Il punto, ovviamente, non è la demonizzazione della tecnologia, che certamente migliora la nostra vita. Semmai, è aver cura che contribuisca a liberarla, non a costruire nuove (anche se nascoste) schiavitù. In questi giorni, per dire, al Maxxi di Roma, si sperimenta una apparecchiatura che utilizza una tecnologia d’avanguardia - la conduzione ossea - per migliorare l’esperienza museale. Basterà avvicinare un dito all’orecchio, per usufruire di contenuti audio.

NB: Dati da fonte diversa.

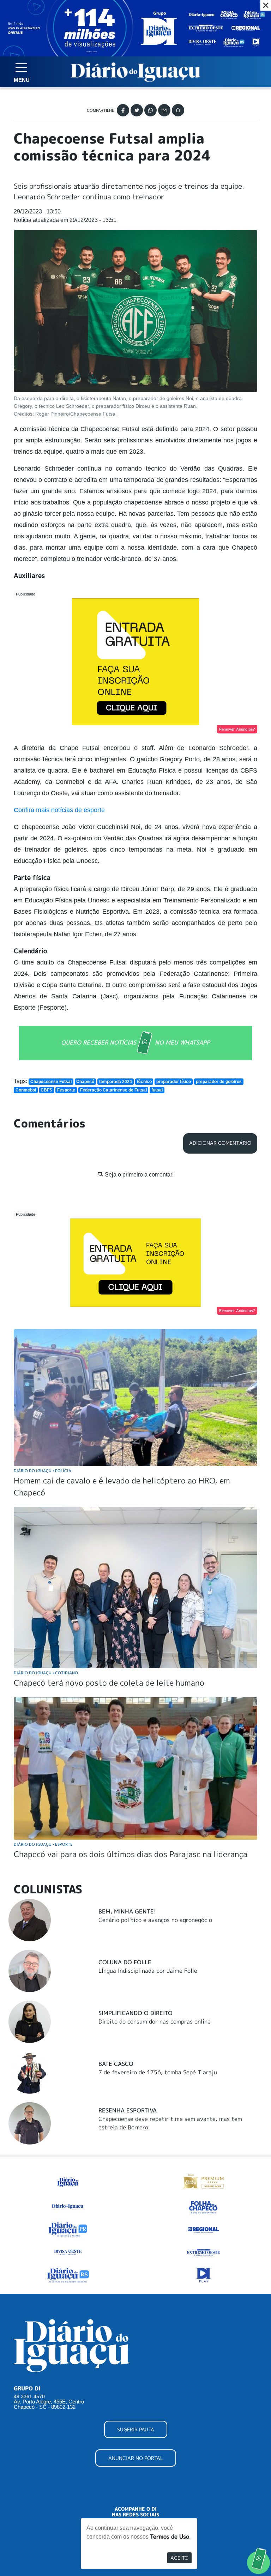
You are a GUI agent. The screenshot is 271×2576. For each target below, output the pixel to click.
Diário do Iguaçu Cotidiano (46, 1672)
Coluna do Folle (124, 1962)
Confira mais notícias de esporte (59, 810)
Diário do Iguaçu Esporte (43, 1844)
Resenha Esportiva (127, 2110)
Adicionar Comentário (220, 1143)
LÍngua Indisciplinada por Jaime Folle (147, 1971)
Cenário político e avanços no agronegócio (155, 1920)
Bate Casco (115, 2064)
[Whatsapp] (150, 110)
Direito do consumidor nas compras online (154, 2021)
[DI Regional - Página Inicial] (68, 2180)
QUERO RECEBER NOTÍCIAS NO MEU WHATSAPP (135, 1042)
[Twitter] (137, 110)
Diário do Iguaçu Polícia (42, 1470)
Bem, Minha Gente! (127, 1911)
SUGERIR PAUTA (135, 2429)
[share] (178, 110)
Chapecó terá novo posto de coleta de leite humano (109, 1682)
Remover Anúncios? (237, 729)
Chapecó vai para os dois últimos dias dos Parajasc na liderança (130, 1854)
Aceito (179, 2557)
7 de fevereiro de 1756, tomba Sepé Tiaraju (157, 2072)
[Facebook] (123, 110)
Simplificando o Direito (135, 2013)
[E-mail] (164, 110)
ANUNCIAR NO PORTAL (135, 2458)
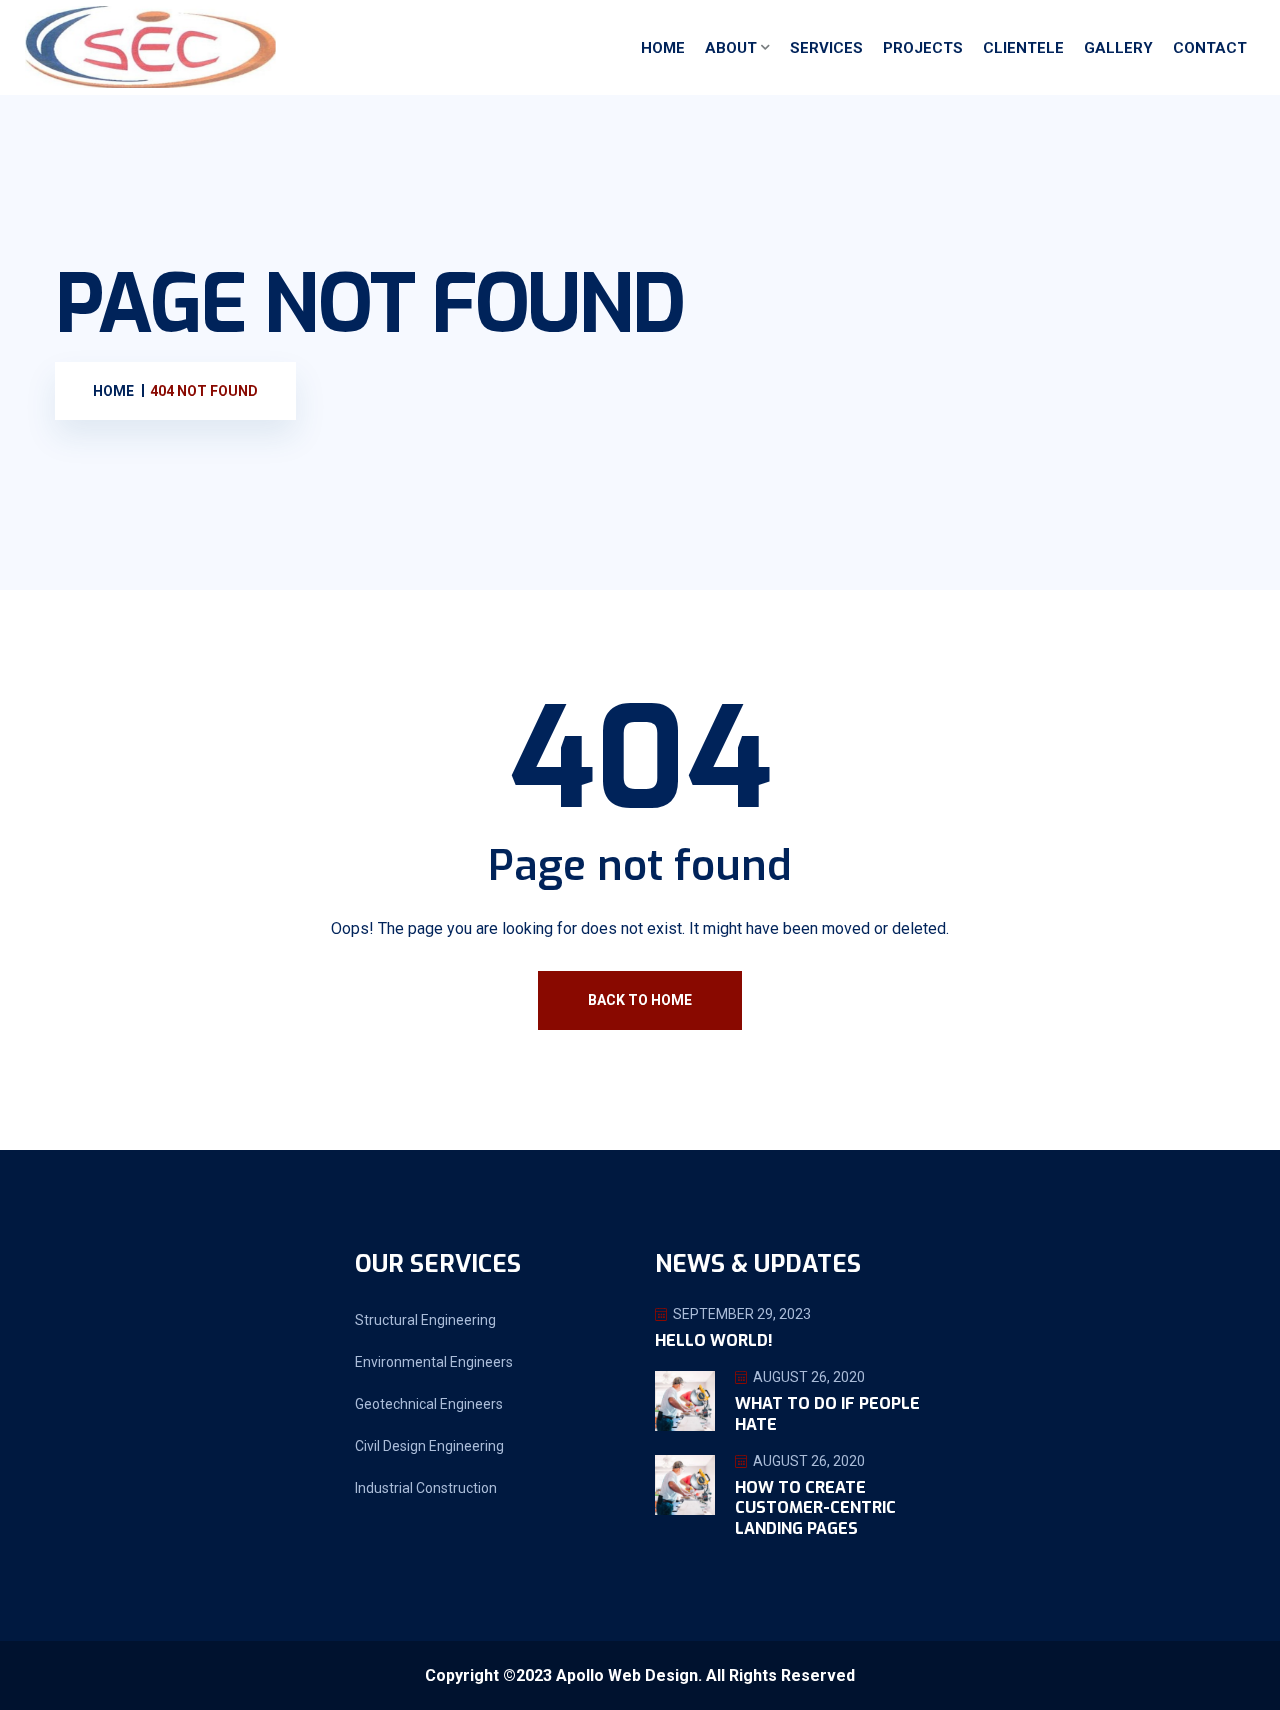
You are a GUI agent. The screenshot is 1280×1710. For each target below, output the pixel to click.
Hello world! (714, 1340)
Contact (1210, 48)
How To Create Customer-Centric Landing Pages (815, 1508)
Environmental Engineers (434, 1362)
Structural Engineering (425, 1320)
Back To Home (640, 1000)
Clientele (1023, 48)
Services (826, 48)
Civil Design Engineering (429, 1446)
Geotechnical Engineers (429, 1404)
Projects (923, 48)
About (731, 48)
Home (663, 48)
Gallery (1118, 48)
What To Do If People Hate (827, 1414)
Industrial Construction (426, 1488)
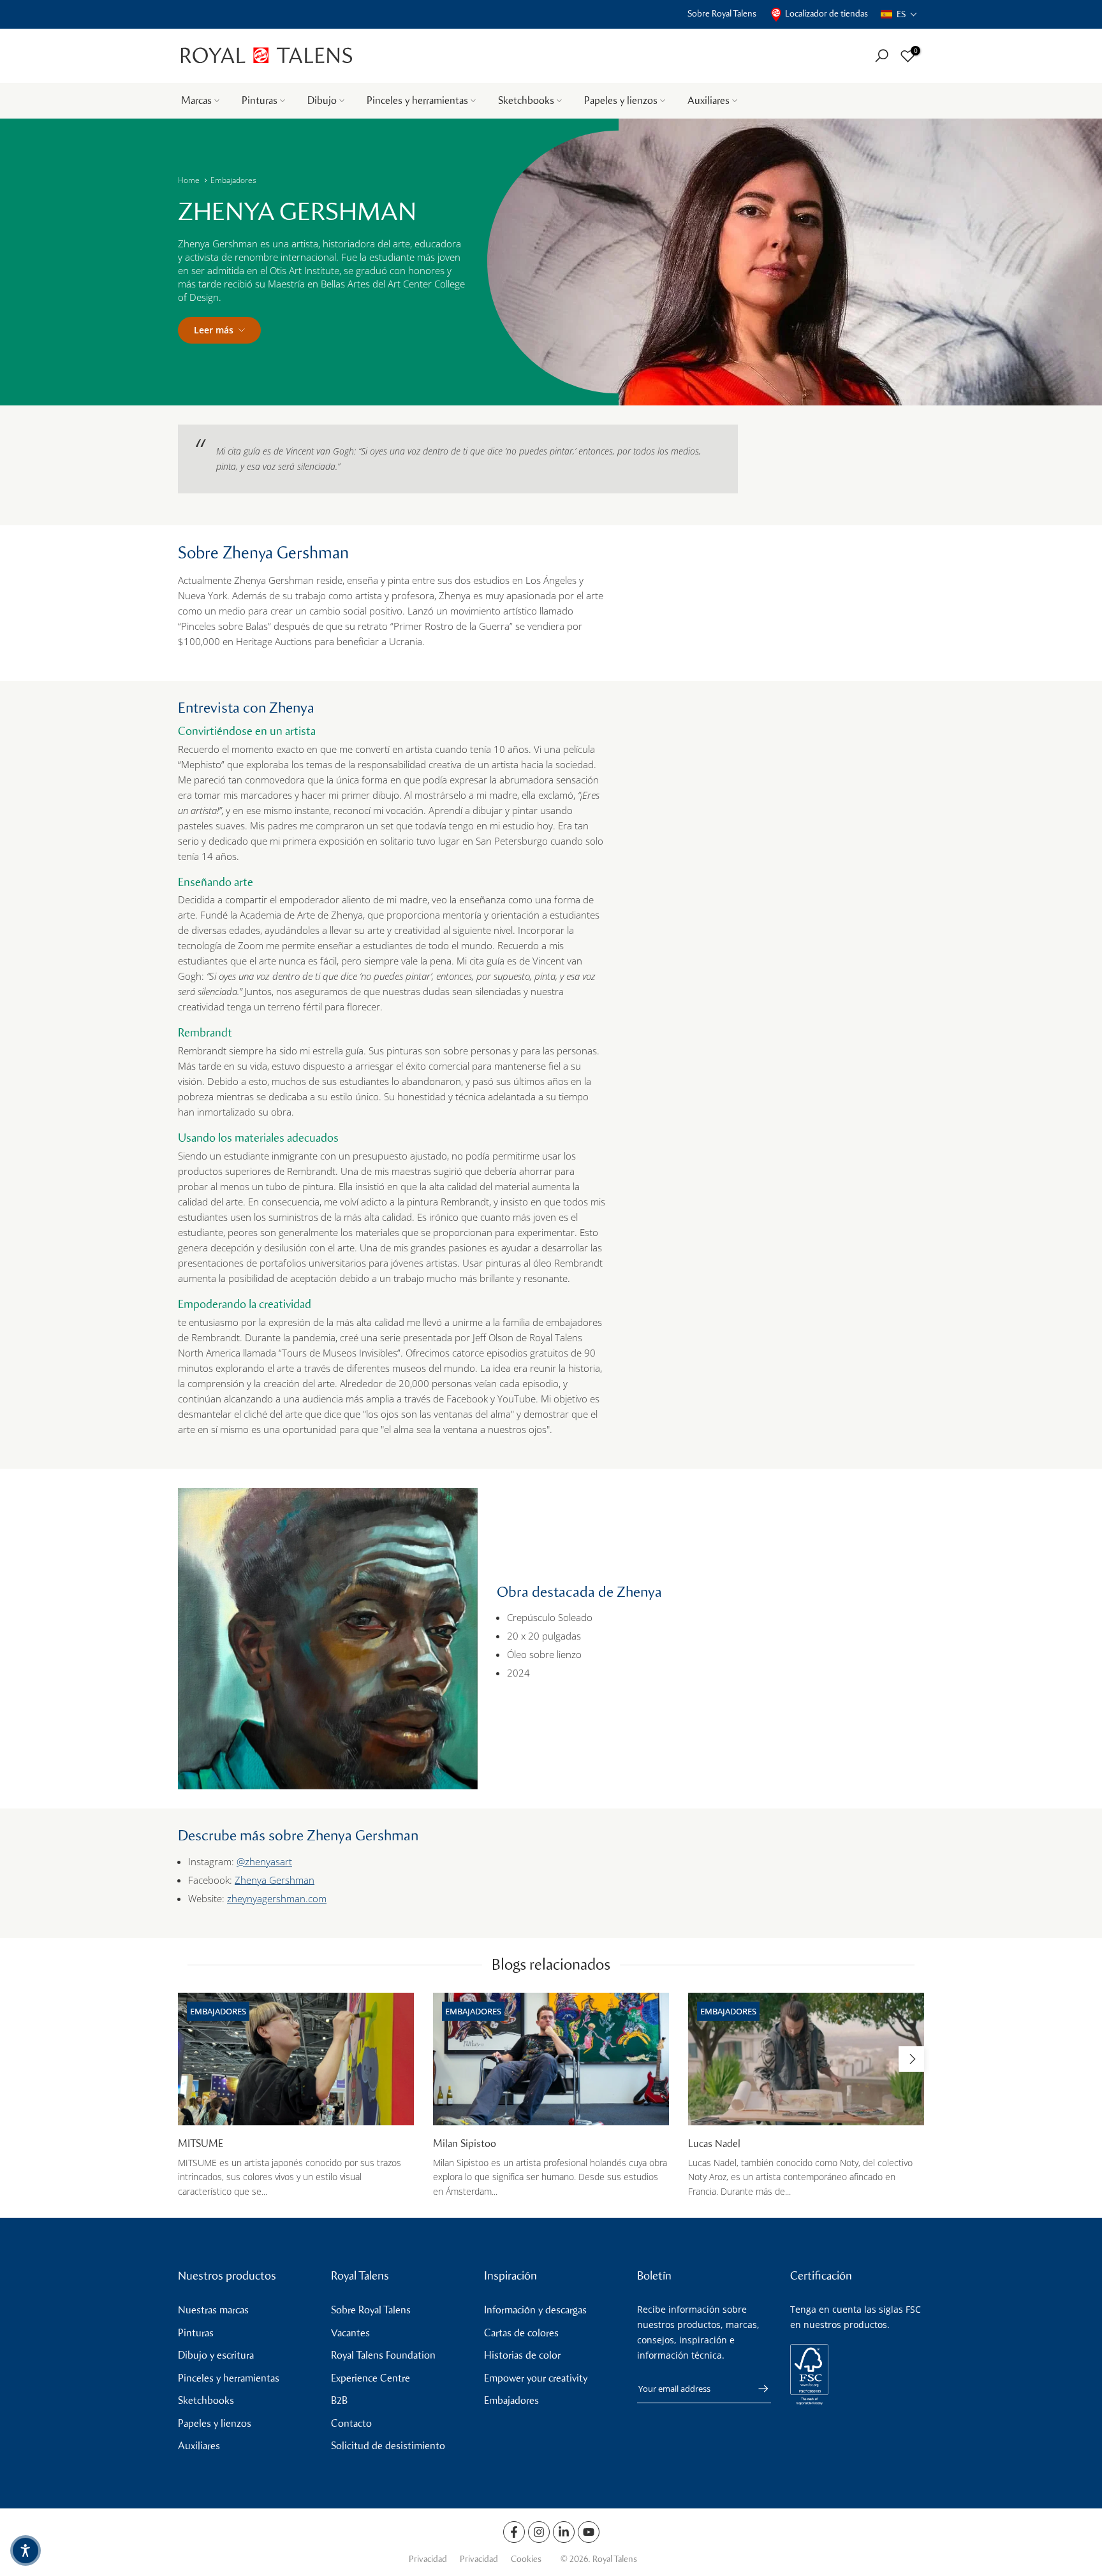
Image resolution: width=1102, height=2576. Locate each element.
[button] (899, 14)
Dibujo (322, 100)
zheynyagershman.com (277, 1898)
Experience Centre (370, 2378)
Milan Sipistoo (464, 2143)
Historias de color (522, 2355)
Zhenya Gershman (274, 1880)
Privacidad (428, 2559)
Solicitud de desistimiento (388, 2446)
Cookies (526, 2559)
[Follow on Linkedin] (564, 2532)
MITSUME (200, 2143)
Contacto (351, 2423)
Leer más (213, 330)
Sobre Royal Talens (721, 13)
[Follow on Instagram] (539, 2532)
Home (189, 180)
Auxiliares (708, 100)
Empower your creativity (535, 2378)
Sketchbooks (526, 100)
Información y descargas (535, 2310)
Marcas (196, 100)
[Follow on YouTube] (588, 2532)
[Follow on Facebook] (514, 2532)
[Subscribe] (757, 2388)
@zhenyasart (264, 1861)
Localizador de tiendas (826, 13)
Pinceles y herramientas (417, 100)
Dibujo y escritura (216, 2355)
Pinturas (259, 100)
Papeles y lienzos (621, 100)
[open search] (882, 56)
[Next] (911, 2059)
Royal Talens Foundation (383, 2355)
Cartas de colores (521, 2333)
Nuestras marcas (213, 2310)
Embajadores (233, 180)
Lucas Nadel (714, 2143)
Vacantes (350, 2333)
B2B (339, 2400)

Ecco, il dito. Usiamolo, guardiamolo, ma non dimentichiamo di guardare anche ciò che ci indica. Il mondo può a volte apparire terribilmente complesso, tanto da avere la tentazione di non vedere per non sapere. Ma spesso questa complessità deriva proprio dalla mancanza di attenzione che vi rivolgiamo. Non vi è motivo alcuno per complicare ciò che è semplice. É il principio del Rasoio di Occam: "Pluralitas non est ponenda sine necessitate" (non considerare la pluralità se non è necessario).

Non guardare il dito, guarda il mondo.

1 “Non mi sono mai occupato di una guerra peggiore di quella del Congo, e mi ossessiona. In Congo, ho visto donne mutilate, bambini forzati a mangiare la carne dei loro genitori, ragazze vittime di stupri e distrutte nel loro io. I signori della guerra finanziano parte delle loro scorribande attraverso la vendita di minerali grezzi contenenti tantalio, tungsteno, stagno e oro”. Nicholas Kristof (premio Pulitzer), New York Times.